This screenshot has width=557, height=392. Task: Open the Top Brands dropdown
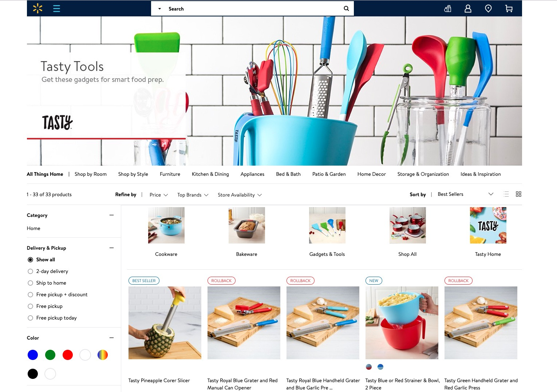click(193, 195)
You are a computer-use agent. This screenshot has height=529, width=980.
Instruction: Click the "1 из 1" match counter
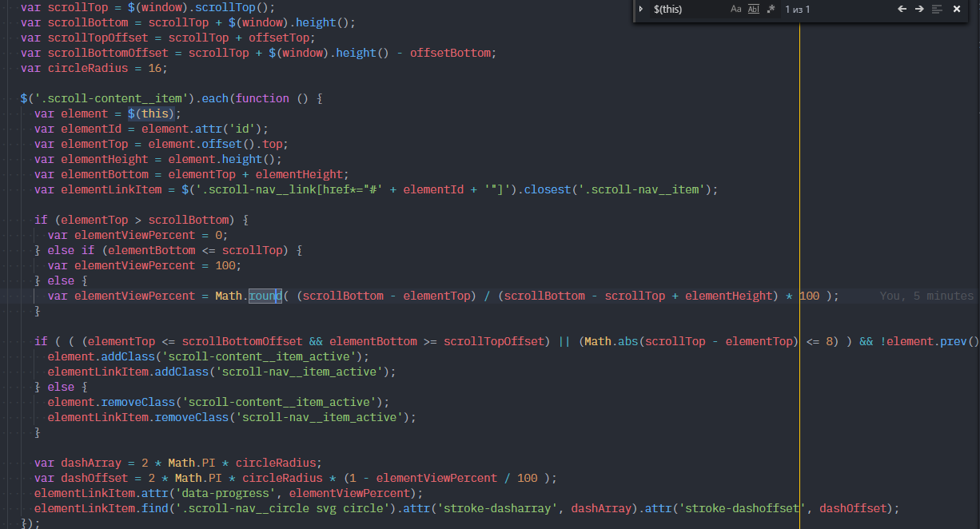pyautogui.click(x=798, y=9)
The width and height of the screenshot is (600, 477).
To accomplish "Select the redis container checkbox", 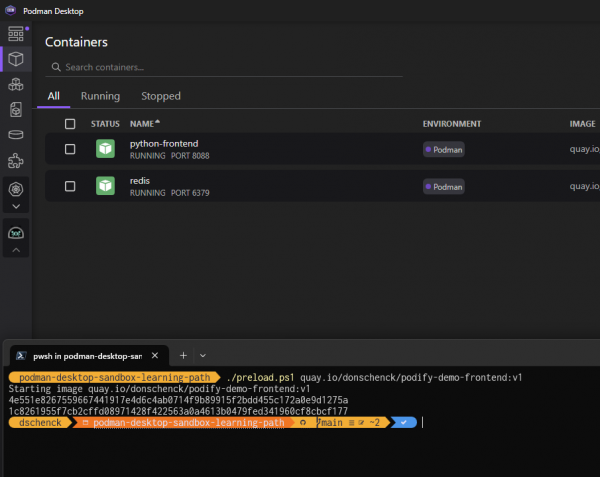I will click(70, 186).
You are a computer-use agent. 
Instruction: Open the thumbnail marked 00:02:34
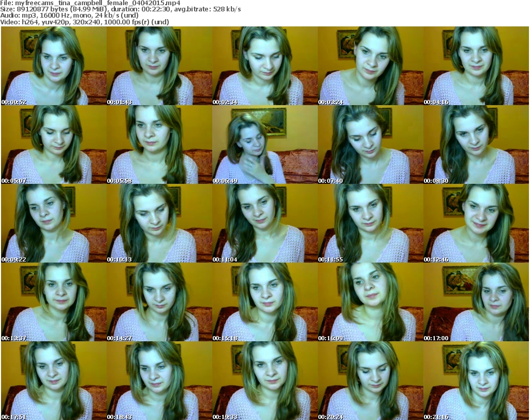tap(265, 66)
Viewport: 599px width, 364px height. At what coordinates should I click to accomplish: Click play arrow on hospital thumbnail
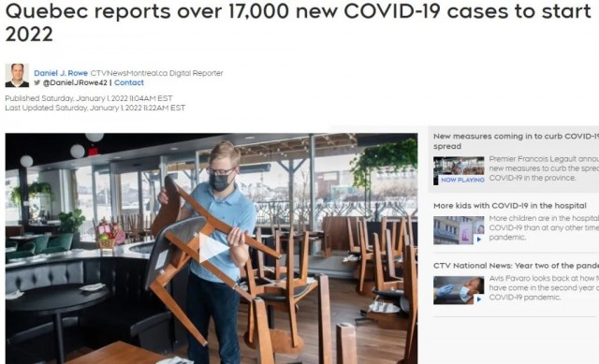pos(478,240)
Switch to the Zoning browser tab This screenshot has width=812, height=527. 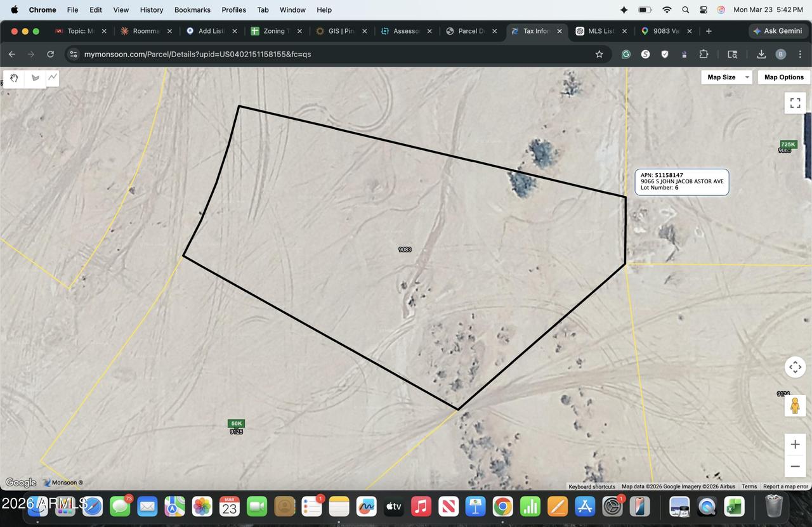pyautogui.click(x=274, y=31)
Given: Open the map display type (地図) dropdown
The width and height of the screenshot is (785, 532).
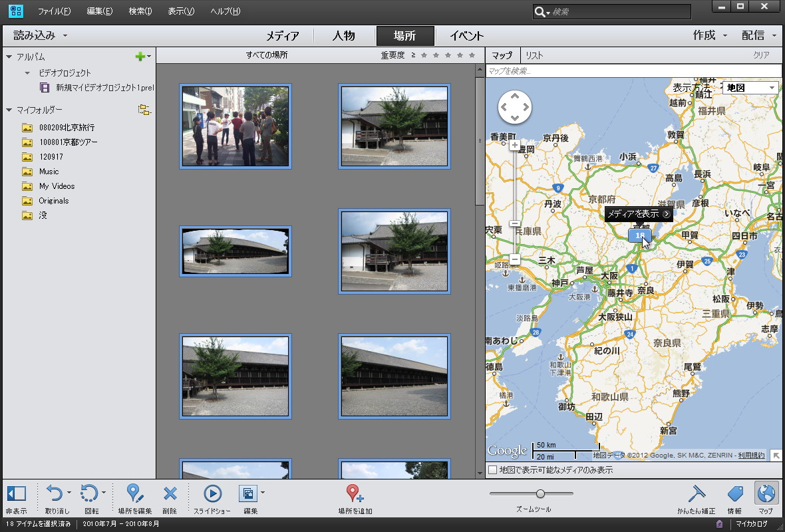Looking at the screenshot, I should pyautogui.click(x=750, y=88).
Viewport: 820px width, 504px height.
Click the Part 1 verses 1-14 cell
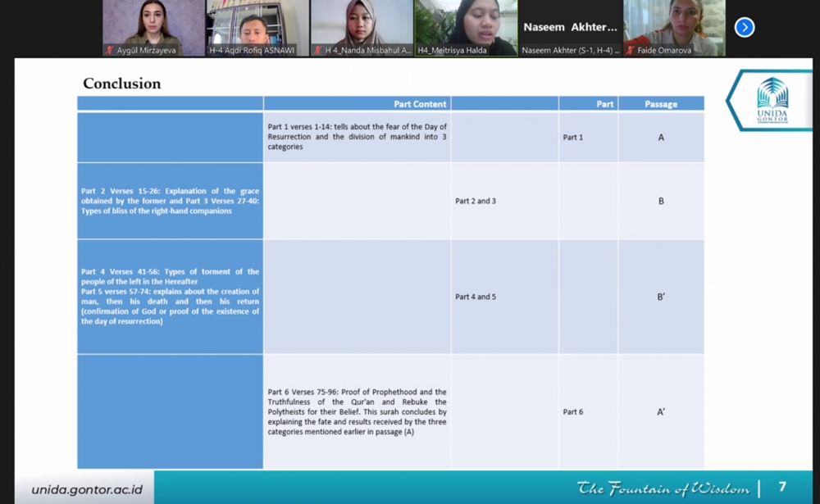(x=357, y=137)
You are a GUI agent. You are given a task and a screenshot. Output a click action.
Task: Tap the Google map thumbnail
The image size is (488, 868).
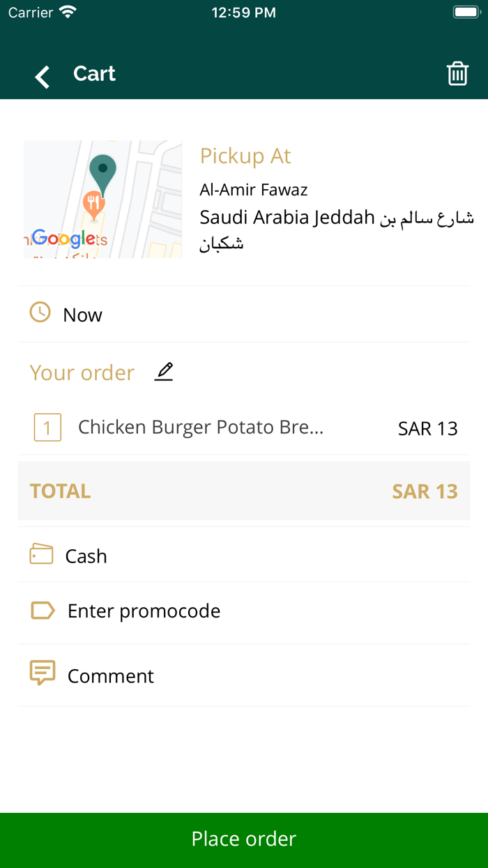click(x=102, y=199)
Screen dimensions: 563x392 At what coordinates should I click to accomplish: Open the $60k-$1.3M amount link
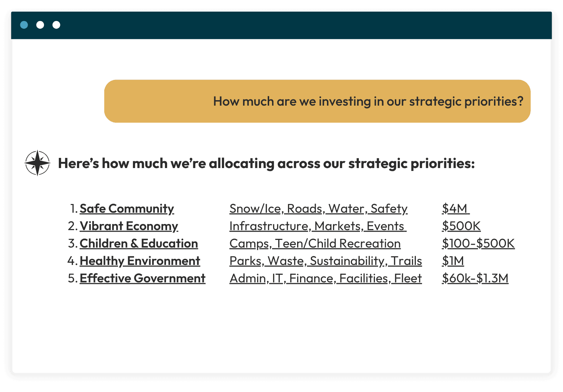(475, 278)
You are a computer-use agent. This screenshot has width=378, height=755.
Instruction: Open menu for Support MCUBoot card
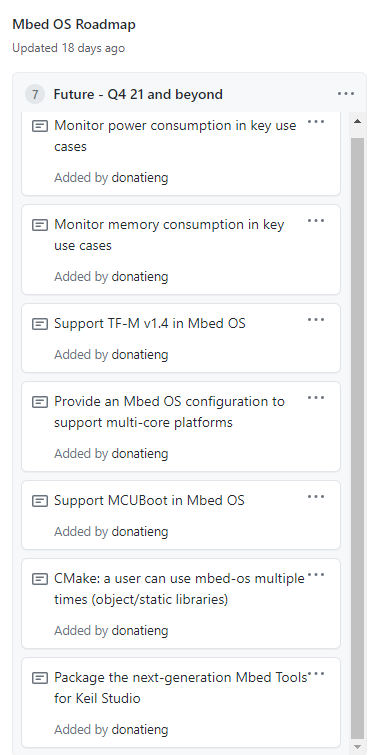pyautogui.click(x=316, y=497)
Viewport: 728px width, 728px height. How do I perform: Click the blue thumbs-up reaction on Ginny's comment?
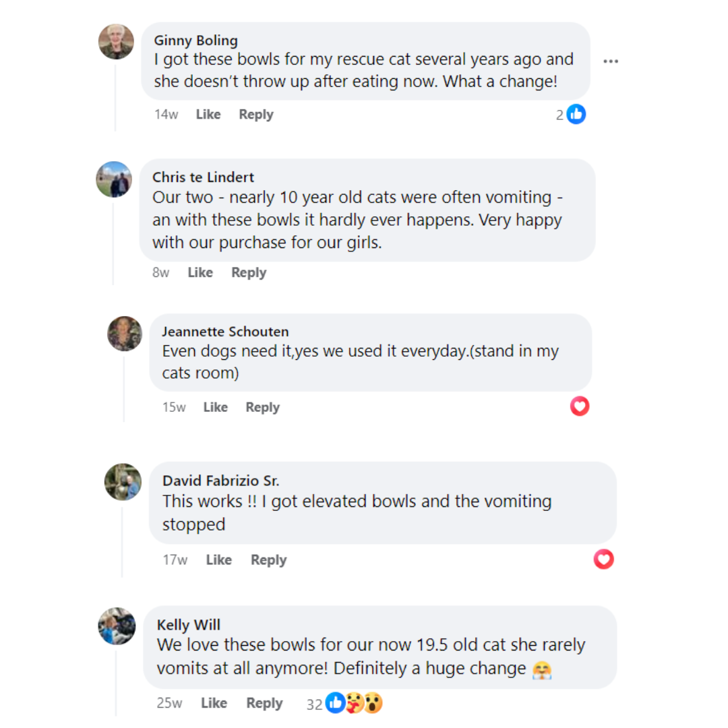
....................
• **TO DO**
Please reproduce exactly, and nothing more, the lines from the one containing "The image size is (488, 868)." through the last line of the entries, both included; pictures stay out.

• **EXERCISE SOLUTION**
The image size is (488, 868).
click(x=102, y=199)
Screen dimensions: 563x392 At what coordinates should I click to accomplish: Open the $60k-$1.3M amount link
(475, 278)
You are a computer-use agent. This screenshot has width=378, height=755.
Instruction: Open menu for Support MCUBoot card
pyautogui.click(x=316, y=497)
Viewport: 728px width, 728px height. How do I perform: Click the blue thumbs-up reaction on Ginny's comment?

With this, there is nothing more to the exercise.